We have a tendency today to think of racism and anti-Semitism as two completely different ideas, the former being far worse than the latter. This is completely unfounded. Just a few centuries ago, Jewish people were actually seen as a distinct race, and though this is no longer the case, they still deserve the same respect as any other demographic.

Jewish people have a reputation for being a “model minority” in the United States. This stereotype, one with which Asian-Americans in particular are quite familiar, applies to minorities with higher levels of education, higher incomes and lower crime rates than the average American.

We don’t think of these groups as needing any protection — they are clearly succeeding on their own. With such socioeconomic success, surely they couldn’t be facing any of the same discrimination and oppression that we hear about other minorities facing. Right?
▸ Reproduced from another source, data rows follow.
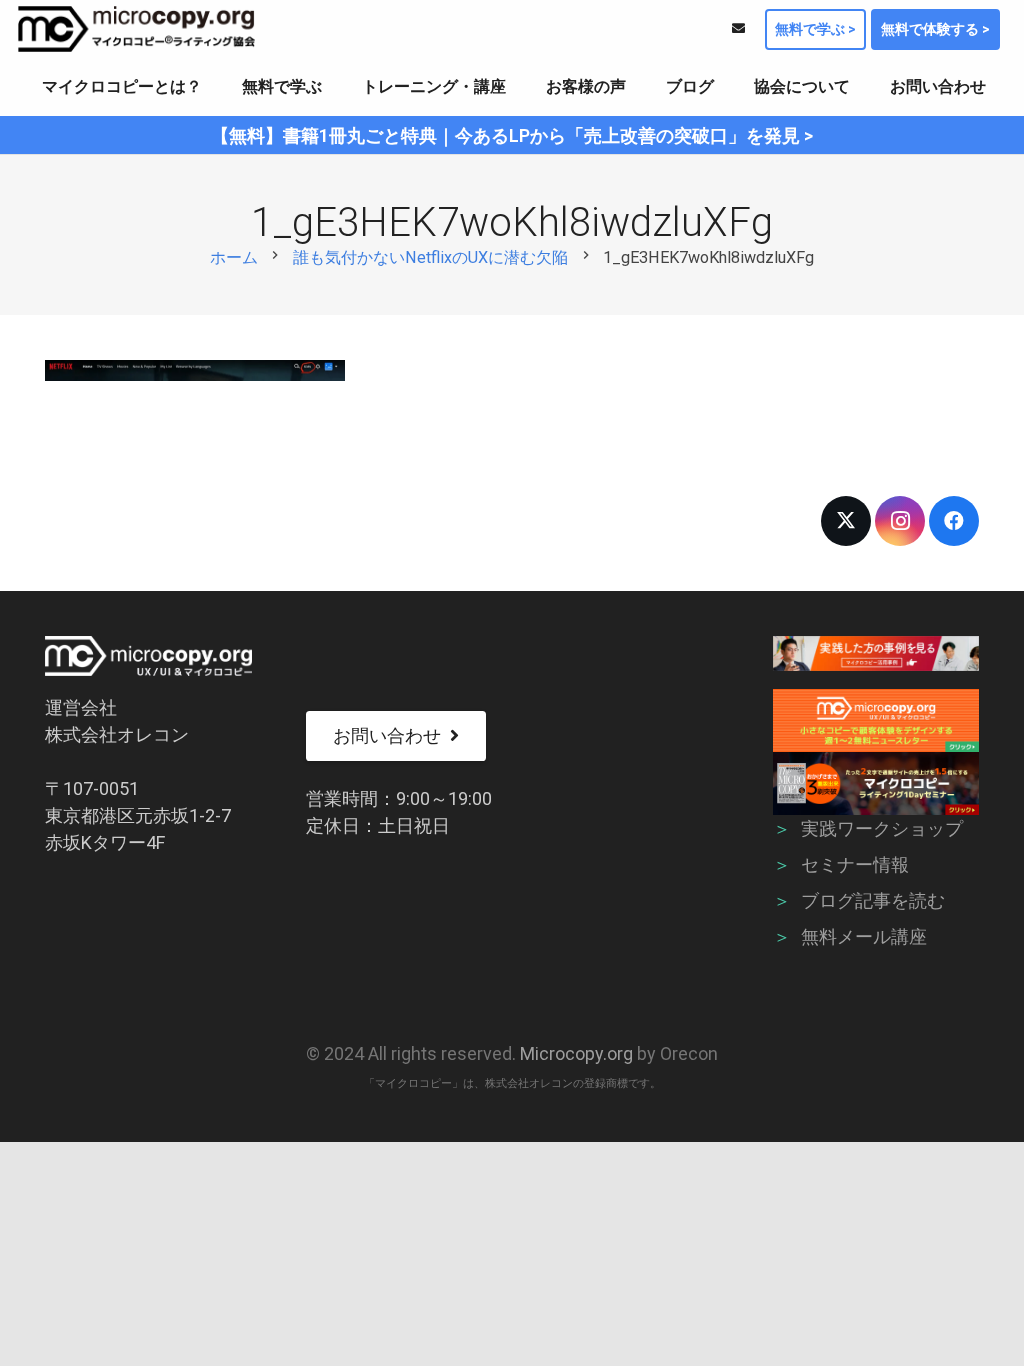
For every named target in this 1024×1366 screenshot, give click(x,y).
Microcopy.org (576, 1053)
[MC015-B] (876, 653)
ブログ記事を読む (873, 900)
These notions have somehow given us the idea that it is less offensive and more acceptable to stereotype and discriminate against Jewish people than black people, for example. It is not. Stereotypes are stereotypes. Prejudice is prejudice. Racism is racism. This kind of hate speech is never OK.

The problem may be complex, but the solution is easy: education. Ridiculous as it may be, people don’t realize what anti-Semitism entails, and how wrong it really is. They do not recognize anti-Semitism in the same way they do racism when it rears its ugly head. This is a fixable problem. Education can help us understand our prejudices and maybe even prevent them.

But anti-Semitism is unique in how ubiquitous it is — it comes from all sides of the ideological spectrum. From the left, it can be as subtle as people drawing a false equivalency between the country of Israel and the Jewish people. From the right, it can mean neo-Nazis and white supremacists. But from all directions, it is very real, and very often overlooked.

The kind of rhetoric that has come from the Trump administration has normalized these kinds of offensive and hateful acts. That’s a lot to blame on a single person — and the issue does run much, much deeper than one administration — but Trump still sets a very real tone that the rest of the country picks up on. It isn’t random that we’re seeing this kind of uptick this specific year.

For the most part, people in the United States are usually quick to denounce anti-Semitism if they encounter it. But the problem is, they often aren’t seeing it. We are more becoming politically active than we are politically informed. It’s great to take a stance, but it’s even better if that stance is founded in knowledge and context. On the road towards peace, a little education can go a long way.